MANILA (Reuters) – A Filipino nurse, who arrived last week from Saudi Arabia, has tested positive for the Middle East Respiratory Syndrome coronavirus (MERS-CoV), the first case of the deadly virus in the Philippines, the health ministry said on Wednesday.
The World Health Organization is worried about the spread of MERS, a respiratory disease known to have infected at least 965 people, of whom some 357 have died, overwhelmingly in Saudi Arabia.
Lyndon Lee Suy, a spokesman for the Department of Health, said the female nurse was undergoing treatment at the Research Institute for Tropical Medicine.
“The nurse had bouts of fever, body pain, cough and difficulty in breathing – symptoms similar to a patient with MERS-CoV,” he told a news conference.
“Testing was done which yielded positive results. The patient is in stable condition.”

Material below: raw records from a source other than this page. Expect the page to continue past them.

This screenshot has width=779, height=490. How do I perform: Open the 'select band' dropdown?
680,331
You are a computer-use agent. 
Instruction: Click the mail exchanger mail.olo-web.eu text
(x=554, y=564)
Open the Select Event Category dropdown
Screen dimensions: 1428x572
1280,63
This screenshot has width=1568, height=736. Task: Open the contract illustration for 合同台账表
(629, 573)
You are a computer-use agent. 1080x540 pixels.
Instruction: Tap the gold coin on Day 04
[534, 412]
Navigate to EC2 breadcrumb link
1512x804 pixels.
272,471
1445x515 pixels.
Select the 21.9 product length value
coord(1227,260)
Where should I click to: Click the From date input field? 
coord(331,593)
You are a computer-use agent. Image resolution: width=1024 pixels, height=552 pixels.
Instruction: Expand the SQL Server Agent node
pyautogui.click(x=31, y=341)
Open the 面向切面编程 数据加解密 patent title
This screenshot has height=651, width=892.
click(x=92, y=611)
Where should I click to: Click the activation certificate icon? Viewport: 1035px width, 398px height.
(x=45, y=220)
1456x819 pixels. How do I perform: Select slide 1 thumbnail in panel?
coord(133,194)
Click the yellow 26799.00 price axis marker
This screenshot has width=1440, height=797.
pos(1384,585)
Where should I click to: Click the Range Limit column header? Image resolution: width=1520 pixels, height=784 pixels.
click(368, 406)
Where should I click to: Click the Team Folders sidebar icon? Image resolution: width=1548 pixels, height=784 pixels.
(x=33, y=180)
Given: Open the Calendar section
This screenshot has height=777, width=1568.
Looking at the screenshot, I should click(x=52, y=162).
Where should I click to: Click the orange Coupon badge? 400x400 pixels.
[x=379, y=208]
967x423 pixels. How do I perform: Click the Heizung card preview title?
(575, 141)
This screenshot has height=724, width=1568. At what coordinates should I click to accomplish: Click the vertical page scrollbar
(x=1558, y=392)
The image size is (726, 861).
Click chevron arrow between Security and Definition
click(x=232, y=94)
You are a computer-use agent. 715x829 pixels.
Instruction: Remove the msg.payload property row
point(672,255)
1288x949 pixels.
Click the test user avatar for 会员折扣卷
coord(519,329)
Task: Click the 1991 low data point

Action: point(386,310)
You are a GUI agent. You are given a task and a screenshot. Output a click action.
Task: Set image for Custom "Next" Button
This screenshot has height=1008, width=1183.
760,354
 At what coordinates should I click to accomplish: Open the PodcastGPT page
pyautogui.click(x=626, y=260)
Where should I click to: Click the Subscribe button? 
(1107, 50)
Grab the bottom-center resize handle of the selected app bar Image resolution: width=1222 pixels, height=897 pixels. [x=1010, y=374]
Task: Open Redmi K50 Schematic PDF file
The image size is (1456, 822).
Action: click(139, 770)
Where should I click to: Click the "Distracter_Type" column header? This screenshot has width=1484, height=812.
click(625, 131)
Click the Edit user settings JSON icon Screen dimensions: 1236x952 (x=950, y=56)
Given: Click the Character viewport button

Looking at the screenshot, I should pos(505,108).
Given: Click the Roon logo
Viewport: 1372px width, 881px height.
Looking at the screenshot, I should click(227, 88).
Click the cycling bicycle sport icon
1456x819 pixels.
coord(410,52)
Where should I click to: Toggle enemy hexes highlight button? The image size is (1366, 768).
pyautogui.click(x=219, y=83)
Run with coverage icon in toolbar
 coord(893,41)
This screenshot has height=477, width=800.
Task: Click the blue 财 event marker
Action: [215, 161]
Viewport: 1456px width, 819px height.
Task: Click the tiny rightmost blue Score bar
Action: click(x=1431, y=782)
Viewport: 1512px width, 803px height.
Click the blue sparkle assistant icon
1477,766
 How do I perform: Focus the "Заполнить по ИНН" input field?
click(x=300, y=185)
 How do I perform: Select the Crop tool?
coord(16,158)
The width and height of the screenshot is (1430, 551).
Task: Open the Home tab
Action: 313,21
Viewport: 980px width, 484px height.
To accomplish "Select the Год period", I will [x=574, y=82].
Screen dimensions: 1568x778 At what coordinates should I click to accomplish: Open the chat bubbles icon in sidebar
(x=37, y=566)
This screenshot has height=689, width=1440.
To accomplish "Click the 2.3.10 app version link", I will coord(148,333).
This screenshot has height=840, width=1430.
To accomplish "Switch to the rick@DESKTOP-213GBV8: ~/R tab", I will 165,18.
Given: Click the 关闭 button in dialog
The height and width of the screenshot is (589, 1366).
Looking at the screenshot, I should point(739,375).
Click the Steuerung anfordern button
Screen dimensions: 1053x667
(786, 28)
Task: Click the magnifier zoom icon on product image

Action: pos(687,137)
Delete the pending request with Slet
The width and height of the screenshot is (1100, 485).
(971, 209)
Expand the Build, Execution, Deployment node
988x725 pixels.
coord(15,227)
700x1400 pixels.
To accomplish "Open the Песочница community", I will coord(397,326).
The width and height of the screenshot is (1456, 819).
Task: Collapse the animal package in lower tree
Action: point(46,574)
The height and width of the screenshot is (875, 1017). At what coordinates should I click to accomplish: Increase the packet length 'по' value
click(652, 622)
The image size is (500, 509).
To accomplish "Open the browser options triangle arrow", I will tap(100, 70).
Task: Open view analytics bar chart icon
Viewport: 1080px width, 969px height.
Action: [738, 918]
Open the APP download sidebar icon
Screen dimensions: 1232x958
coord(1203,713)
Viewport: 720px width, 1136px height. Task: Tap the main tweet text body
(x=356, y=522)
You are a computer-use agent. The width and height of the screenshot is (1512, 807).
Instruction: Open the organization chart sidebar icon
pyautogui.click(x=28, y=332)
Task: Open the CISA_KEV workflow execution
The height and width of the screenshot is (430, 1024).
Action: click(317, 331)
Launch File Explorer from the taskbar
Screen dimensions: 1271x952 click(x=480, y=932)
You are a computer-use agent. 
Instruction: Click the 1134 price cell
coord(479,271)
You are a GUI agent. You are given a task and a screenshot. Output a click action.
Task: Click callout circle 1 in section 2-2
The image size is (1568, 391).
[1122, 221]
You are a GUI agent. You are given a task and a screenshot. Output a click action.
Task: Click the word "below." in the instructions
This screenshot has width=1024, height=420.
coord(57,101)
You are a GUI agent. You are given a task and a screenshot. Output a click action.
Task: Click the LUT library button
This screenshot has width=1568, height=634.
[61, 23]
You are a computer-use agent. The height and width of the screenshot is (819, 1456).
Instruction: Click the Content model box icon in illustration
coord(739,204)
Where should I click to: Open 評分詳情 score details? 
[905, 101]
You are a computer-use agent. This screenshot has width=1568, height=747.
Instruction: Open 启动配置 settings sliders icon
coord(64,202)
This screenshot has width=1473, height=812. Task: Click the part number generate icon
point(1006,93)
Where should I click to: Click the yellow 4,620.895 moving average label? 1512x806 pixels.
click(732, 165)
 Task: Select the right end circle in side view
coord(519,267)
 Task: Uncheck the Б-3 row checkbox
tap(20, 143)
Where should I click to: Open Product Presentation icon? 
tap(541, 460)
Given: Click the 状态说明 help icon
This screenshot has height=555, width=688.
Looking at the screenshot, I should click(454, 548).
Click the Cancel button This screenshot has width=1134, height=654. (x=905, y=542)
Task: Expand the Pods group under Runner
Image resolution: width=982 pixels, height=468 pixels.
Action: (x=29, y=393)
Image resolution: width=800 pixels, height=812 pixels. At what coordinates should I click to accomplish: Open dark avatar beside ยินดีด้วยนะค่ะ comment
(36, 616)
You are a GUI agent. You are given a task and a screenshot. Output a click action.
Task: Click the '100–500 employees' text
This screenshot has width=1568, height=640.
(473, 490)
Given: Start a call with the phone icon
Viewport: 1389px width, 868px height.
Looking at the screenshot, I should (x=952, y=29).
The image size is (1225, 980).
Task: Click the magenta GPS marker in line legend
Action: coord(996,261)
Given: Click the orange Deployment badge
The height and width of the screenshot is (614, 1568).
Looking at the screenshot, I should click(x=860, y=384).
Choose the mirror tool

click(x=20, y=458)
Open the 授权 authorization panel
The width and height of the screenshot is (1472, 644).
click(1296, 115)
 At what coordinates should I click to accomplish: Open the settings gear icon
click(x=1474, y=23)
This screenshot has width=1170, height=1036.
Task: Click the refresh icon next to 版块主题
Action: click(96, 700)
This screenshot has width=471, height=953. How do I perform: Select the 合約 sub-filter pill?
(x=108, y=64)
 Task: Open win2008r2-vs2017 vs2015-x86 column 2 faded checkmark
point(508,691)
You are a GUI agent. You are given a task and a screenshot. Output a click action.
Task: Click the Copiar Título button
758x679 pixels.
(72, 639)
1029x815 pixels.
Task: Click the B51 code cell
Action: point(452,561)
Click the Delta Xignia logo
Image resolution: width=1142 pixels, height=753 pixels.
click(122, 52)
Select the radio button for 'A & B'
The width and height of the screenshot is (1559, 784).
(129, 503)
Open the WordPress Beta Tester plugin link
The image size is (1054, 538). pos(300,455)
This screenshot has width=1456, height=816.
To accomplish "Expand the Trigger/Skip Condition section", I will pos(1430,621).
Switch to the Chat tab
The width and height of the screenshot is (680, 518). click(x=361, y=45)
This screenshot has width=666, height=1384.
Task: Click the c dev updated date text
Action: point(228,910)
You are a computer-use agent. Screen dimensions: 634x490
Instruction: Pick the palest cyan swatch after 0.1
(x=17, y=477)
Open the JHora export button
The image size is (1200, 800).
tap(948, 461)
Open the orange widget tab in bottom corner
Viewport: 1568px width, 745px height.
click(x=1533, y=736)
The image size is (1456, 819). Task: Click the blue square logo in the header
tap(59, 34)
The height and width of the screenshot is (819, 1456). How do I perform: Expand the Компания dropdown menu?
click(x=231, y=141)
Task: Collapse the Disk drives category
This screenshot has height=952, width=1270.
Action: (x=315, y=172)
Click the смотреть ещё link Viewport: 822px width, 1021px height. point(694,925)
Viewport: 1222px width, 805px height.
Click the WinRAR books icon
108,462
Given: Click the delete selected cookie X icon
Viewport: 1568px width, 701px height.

Lee Suy said health authorities were conducting a contact tracing for 225 other passengers on board Saudi Airlines Flight 860. Her husband, who also arrived on the same flight on Feb. 1, tested negative.
First reported in 2012 in Saudi Arabia, about 30 percent of people confirmed to have caught the viral respiratory illness MERS-CoV have died.
Nine countries in the Middle East have had confirmed cases while 13 other states, now including the Philippines, have had travel-associated cases, or cases that they have diagnosed but which originated overseas.